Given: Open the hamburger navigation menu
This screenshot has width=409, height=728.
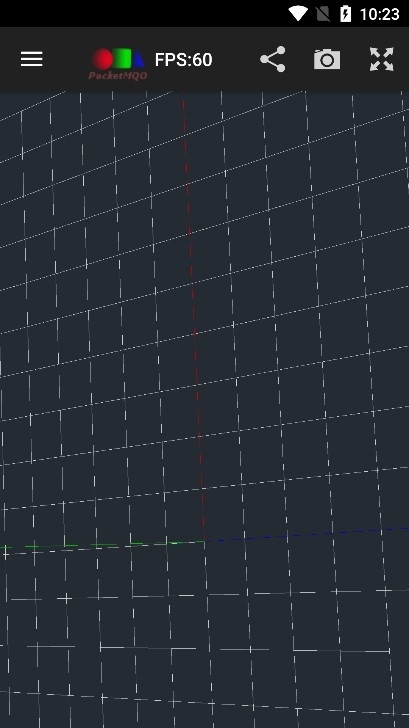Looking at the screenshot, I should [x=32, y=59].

◆ ◆ ◆ ◆ ◆

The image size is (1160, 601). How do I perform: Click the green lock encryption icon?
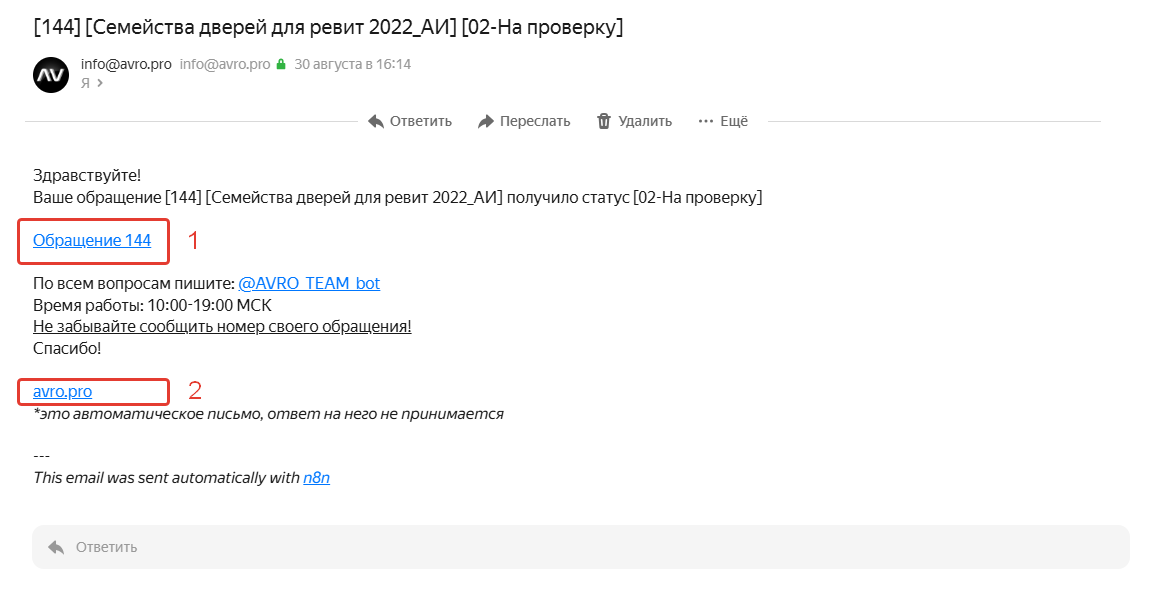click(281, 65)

◆ ◆ ◆ ◆ ◆

• [What you should do]:
Copy out the lines from the one containing "Given: Open the hamburger navigation menu" through the one containing "Looking at the", both included, and omit the pictures from your answer.

• [The result]:
Given: Open the hamburger navigation menu
This screenshot has width=409, height=728.
Looking at the screenshot, I should [x=32, y=59].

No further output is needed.